While many were celebrating Lebron James’ triumphant return to Cleveland last Friday, July 11, some music aficionados enjoyed folk rock at the Grog Shop.
Opening musician, Max Sollisch, who performs as Dolfish, is a Cleveland Heights native who recently moved back to Cleveland after a stay in Columbus. Since his return he’s been seen at the Grog Shop and other local venues, such as the Bottlehouse, and made an appearance at the Short. Sweet. Film Fest.
Dolfish set the folk mood with strong picking and heavy lyrics. Even though Sollisch mentioned that all of his songs were sad, he is a rather cheerful person on stage.
Without question, Dolfish is a natural storyteller and gave great insights to many of his songs throughout the set, which included anecdotes about working with an elderly security guard named Jack, or about his guilt upon buying a foreclosed home, knowing that this caused someone to lose theirs.
As mellow songs poured from the stage, Dolfish often sang about Cleveland as he tapped a tambourine with his foot. Dolfish performed one of his title songs, “Your Love is Bummin’ Me Out,” a sad and mildly comical tune.
Following Dolfish, Traveling was a more rock/pop type band made up of three members from Bloomington, Indiana. Their songs ranged from dreams about the apocalypse to traveling west and drinking lots of coffee.
Traveling’s songs “Idealist Temperament” and “Future Ghosts” were the right balance of deep lyrics and fun pop rock, which brightened the mood in the Grog Shop.
After Traveling, the headlining band, Saintseneca, took the stage as several friends and family members of the band cheered. Saintseneca hails from Columbus, Ohio and frequently performs in Cleveland.
Lead singer-songwriter and creator of the band, Zac Little, originally hails from the rural hills of Appalachia, where his isolation shaped his introspective and reflective lyrics.
Little began the set with a short solo, which blended into the five-member band rocking out. Loud, folk, rock music filled the Grog Shop as the audience truly began to come to life. Audience members often called out to their friends onstage throughout the set, which added a personal touch to the performance.
With the start of each song, band members often swapped instruments with each other, delivering personal solos and then following them up with larger-than-life folk rock. I was constantly engaged, not knowing what to expect from one song to the next.

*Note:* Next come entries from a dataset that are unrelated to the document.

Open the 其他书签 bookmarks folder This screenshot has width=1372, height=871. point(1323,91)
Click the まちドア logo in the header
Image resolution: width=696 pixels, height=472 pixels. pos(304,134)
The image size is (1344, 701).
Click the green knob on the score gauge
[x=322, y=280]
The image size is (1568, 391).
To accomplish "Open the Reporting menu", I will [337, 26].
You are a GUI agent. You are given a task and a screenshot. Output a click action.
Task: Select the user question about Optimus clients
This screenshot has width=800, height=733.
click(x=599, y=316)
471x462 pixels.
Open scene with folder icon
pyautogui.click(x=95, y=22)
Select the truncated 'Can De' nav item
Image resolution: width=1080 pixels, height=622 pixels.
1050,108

Little did not partake in much storytelling, but other band members could not help but toss jokes about Lebron James returning to Cleveland, or throwing thanks to the audience for spending time at the Grog Shop on such a festive evening.
After immense applause Little returned on stage when Saintseneca finished their set. Little performed a chilling solo and then the band returned to finish the night with their title song, “Happy Alone.” Heavy instrumentals and jamming ensued.
While many of us were excited for Cleveland sports that night, there is no question that Cleveland has a growing music scene with both wonderful local and national acts gracing the stage.